Des organisations de la société civile réunies au sein de la plateforme le Congo n’est pas à vendre (CNPAV) se disent surprises de la libération de Benjamin Wenga et Modeste Makabuza respectivement ex-directeur général de l’Office des Voiries et Drainage (OVD) et Directeur général de la Société Congolaise de Construction (SOCOC) impliqués dans les détournements des fonds alloués au programme de 100 jours du chef de l’État.
C’était au cours d’une conférence de presse tenue jeudi 14 janvier à Kinshasa. Pour ces organisations, « il est inconcevable de prétendre combattre la corruption au moment où les personnes impliquées dans la corruption bénéficient de la grâce présidentielle ».
« Nous avons été surpris d’entendre que certaines personnes impliquées dans les détournements ont été libérées à travers la grâce présidentielle. Comment peut-on prétendre combattre la corruption alors que le même président de la République se permet d’offrir la liberté à travers la grâce présidentielle aux personnes qui sont condamnées pour la corruption ?. On réalise qu’il y a un contraste dans le chef des institutions notamment le Président de la République y compris le gouvernement », a déclaré Bienvenue Matumo de la LUCHA.

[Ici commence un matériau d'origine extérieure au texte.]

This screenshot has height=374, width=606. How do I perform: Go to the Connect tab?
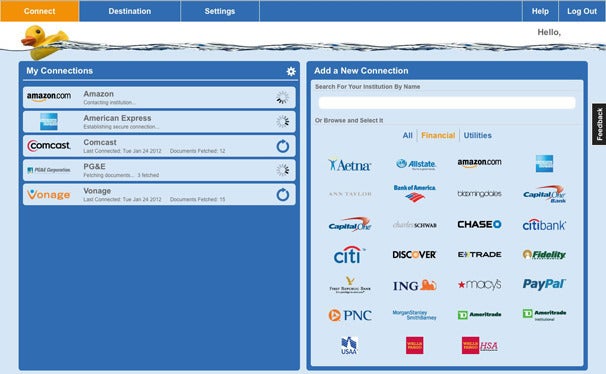(x=39, y=11)
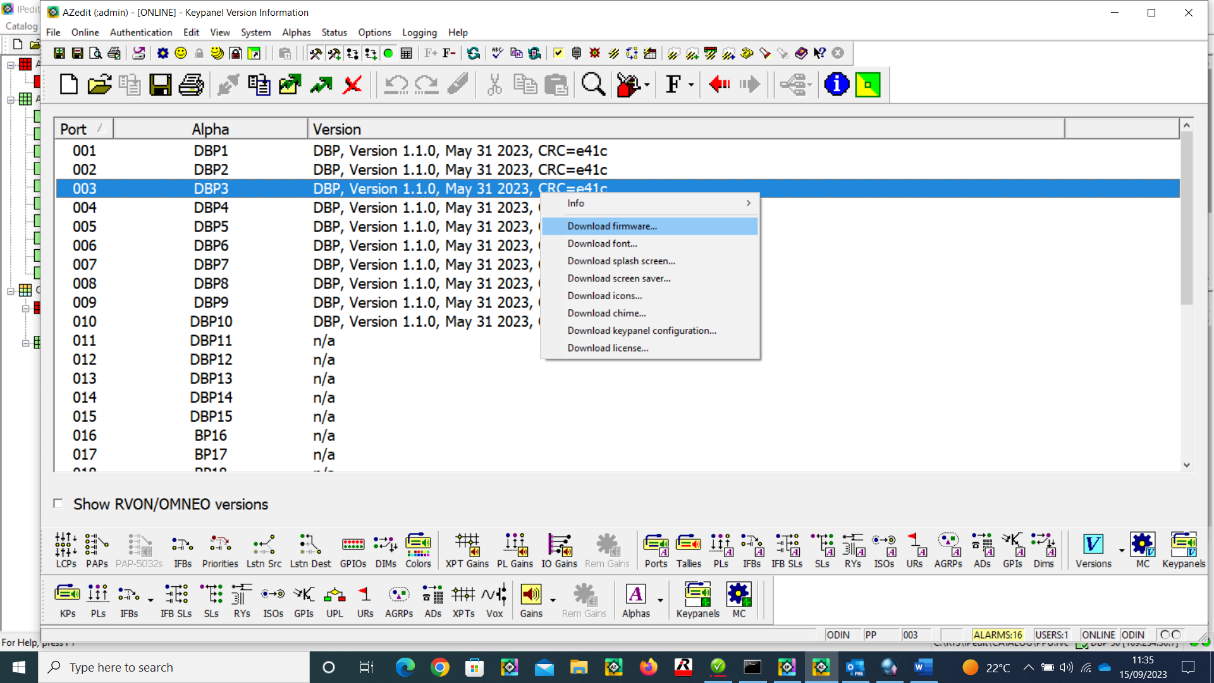Expand the Info submenu in the context menu
Viewport: 1214px width, 683px height.
tap(650, 203)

A lui de poursuivre : « nous estimons que ces personnes condamnées pour ce fait doivent être recherchées partout où elles se trouvent pour qu’elles puissent rentrer en prison. De même que, le vice-ministre de la justice qui a mis en œuvre cette mesure devait, à notre sens, démissionner parce qu’il a commis des fautes lourdes de compromettre toute la campagne de la lutte contre la corruption ».
Benjamin Wenga et Modeste Makabuza ont été libérés le vendredi 08 janvier 2020. Ils ont bénéficié d’une liberté conditionnelle selon des proches du ministre.